Durante mucho tiempo, las producciones con valores cristianos estuvieron marcadas por buenas intenciones y una calidad cinematográfica que a menudo dejaba mucho que desear. Hoy, esa realidad está cambiando drásticamente, y la llegada a los cines de David es la prueba definitiva de que las historias bíblicas pueden alcanzar la excelencia artística.
Distribuida por Angel Studios, esta obra no solo se perfila como el mejor musical animado de temática bíblica desde El príncipe de Egipto (1998), sino que logra una fidelidad a las Escrituras y una riqueza visual que superan cualquier expectativa.
David llega a los cines argentinos el próximo 12 de marzo.
El milagro detrás de la pantalla
La creación de David es en sí misma una historia de perseverancia. Nacida del sueño de más de tres décadas de Phil y Jacqui Cunningham (fundadores de Sunrise Animation Studios en Sudáfrica), la película llegó a los cines tras superar disputas legales y asegurar su distribución con Angel Studios.
El respaldo del público ha sido histórico: es la película con el mayor financiamiento colectivo de todos los tiempos, recaudando casi 50 millones de dólares. Este impulso, sumado a la precuela televisiva Joven David (2023), preparó el terreno para lo que promete ser un fenómeno en taquilla.
«La película utiliza los colores de la vida de David para enseñarnos una lección invaluable: confiar en el Tejedor cuando no entendemos los hilos de nuestra propia vida.»
Animación de prestigio y una banda sonora que inspira
Si tenías dudas sobre la calidad visual, los primeros minutos de la cinta las disiparán por completo. Con una animación digital casi fotorrealista, la película ofrece planos de una elegancia digna de los grandes estudios como Pixar. Momentos como el reflejo del joven pastor en la imponente espada de Goliat o el detalle del aceite de la unción derramándose, son un deleite visual.

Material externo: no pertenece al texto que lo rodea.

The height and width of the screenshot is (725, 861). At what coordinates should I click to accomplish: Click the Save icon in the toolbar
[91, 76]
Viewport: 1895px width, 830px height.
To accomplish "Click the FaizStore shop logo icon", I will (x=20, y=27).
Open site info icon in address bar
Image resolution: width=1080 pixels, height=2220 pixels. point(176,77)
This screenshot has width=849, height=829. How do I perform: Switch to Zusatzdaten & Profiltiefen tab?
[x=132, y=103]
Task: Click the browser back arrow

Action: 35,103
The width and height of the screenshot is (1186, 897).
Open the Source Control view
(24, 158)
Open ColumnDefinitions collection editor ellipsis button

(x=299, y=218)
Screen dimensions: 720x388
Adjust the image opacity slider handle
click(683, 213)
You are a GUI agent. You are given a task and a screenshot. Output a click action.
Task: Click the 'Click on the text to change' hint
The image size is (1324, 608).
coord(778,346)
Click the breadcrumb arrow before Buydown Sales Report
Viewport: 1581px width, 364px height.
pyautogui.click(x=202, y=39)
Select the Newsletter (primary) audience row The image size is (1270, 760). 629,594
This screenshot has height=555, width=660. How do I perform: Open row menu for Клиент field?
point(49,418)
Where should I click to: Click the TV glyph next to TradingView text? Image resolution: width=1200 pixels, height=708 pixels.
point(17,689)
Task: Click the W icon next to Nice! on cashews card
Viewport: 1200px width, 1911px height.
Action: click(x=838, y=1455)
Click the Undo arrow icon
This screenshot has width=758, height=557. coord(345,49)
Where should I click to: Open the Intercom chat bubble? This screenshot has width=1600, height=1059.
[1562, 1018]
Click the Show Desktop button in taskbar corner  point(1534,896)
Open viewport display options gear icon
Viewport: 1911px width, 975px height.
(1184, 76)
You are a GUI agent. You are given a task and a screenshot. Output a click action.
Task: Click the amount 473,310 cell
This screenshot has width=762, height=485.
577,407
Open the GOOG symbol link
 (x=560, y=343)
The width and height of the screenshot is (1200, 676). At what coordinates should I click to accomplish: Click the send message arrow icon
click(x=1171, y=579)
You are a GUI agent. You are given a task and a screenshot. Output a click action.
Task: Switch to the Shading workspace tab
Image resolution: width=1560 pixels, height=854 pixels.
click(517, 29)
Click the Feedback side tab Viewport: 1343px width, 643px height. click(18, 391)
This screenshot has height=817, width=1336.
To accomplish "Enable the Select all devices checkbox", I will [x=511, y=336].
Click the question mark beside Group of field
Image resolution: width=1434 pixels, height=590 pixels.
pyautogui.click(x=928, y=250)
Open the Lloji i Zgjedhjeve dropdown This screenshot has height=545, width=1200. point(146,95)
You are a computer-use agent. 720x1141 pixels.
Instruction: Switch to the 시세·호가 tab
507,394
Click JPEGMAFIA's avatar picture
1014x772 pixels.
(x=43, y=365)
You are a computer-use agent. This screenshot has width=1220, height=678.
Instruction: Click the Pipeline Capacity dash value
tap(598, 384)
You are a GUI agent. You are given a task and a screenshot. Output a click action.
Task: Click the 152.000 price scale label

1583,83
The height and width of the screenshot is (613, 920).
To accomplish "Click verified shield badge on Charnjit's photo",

Pero el arte no se detiene en la imagen; la música es el corazón de la historia. Las canciones, coescritas por el ganador del Grammy Jonas Myrin, esquivan magistralmente lo cursi. El tema central, «Tapestry» (Tapiz), introduce una metáfora preciosa sobre confiar en el «Tejedor» cuando no entendemos los hilos de nuestra vida. Las letras entrelazan pasajes de los Salmos de una forma tan natural y profunda que, al escucharlas, casi provoca abrir la Biblia en ese mismo instante para empezar a tomar notas. Además, contar con la inconfundible voz de Phil Wickham para el David adulto eleva la experiencia musical a otro nivel.